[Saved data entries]
= Beginning of Section =

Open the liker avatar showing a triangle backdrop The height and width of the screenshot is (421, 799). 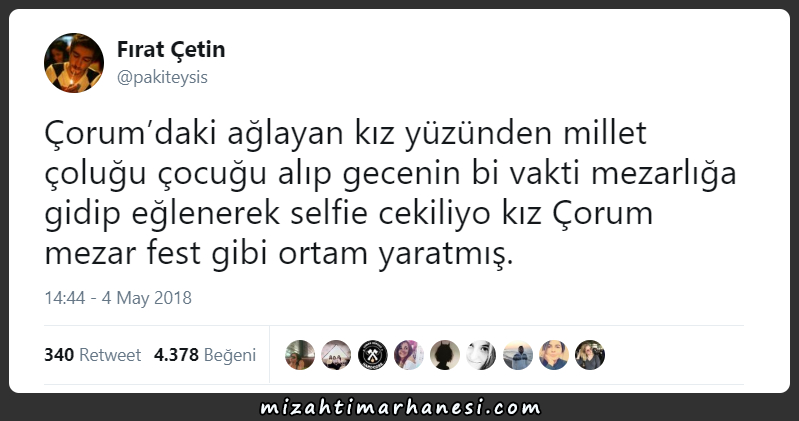pos(336,355)
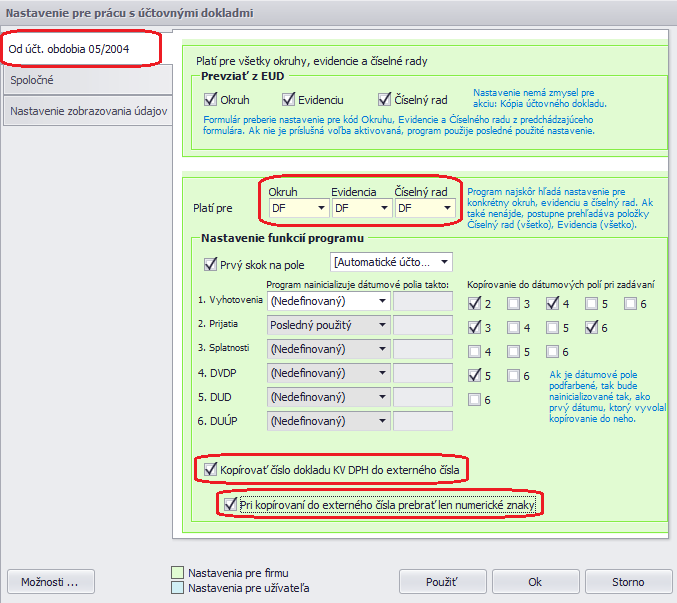Click the green Nastavenia pre firmu swatch
The height and width of the screenshot is (603, 677).
tap(178, 573)
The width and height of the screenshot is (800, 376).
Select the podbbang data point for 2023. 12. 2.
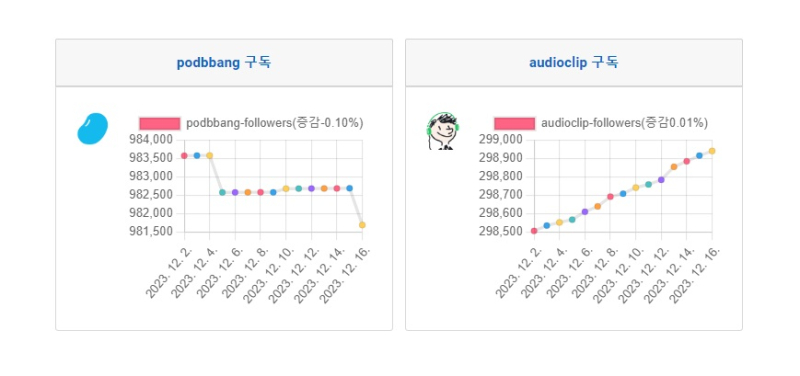coord(184,156)
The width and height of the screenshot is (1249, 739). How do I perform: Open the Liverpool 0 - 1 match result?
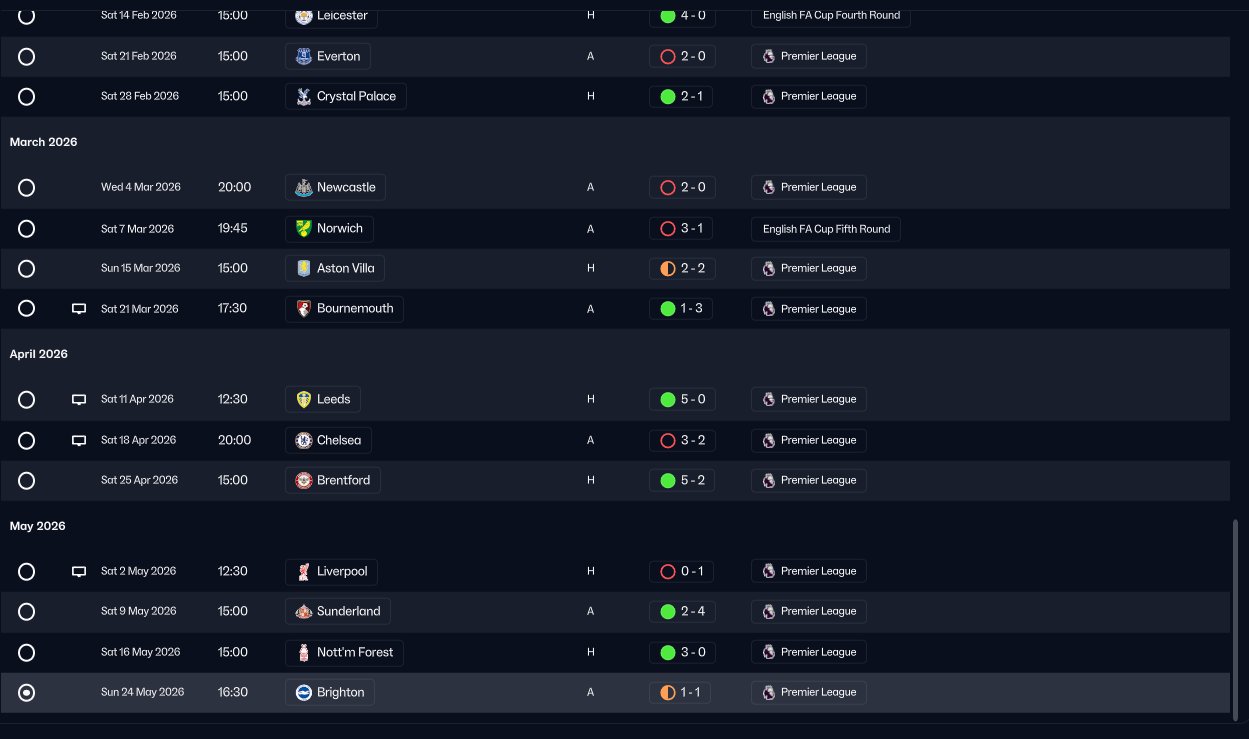(681, 571)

= End of Section =

Task directions
Using the records above, copy exactly and only the lines from the line with "The width and height of the screenshot is (1249, 739)." through the end, both included; leave every picture out.

Task response
The width and height of the screenshot is (1249, 739). How do I perform: Open the Liverpool 0 - 1 match result?
(681, 571)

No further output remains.